_Task to carry out_
Count how many lines of the listing below contain the string "bounding". Reply with the number alone.

_Material shown_
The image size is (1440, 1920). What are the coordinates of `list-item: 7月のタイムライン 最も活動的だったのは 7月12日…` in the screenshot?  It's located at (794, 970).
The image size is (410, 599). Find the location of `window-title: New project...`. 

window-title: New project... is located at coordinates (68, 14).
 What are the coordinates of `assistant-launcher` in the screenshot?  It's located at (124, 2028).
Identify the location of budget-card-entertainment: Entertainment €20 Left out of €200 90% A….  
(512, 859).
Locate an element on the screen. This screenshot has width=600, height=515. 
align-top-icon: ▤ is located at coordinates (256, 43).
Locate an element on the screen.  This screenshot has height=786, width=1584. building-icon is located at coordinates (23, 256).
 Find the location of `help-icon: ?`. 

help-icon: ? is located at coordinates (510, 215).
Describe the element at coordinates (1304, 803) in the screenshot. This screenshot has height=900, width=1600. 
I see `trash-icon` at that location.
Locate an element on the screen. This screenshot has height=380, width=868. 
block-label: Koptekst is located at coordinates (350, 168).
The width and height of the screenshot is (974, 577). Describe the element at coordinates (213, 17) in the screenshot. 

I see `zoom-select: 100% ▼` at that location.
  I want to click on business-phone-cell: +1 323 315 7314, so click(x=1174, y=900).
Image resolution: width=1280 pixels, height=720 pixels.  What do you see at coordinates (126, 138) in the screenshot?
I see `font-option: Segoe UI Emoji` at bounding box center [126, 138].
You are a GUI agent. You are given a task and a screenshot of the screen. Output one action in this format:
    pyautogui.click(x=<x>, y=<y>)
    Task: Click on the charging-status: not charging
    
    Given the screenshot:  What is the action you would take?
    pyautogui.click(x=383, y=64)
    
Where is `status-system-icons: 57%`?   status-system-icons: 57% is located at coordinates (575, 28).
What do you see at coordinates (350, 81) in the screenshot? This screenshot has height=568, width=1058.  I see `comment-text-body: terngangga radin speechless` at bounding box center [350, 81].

_Result of the task_
2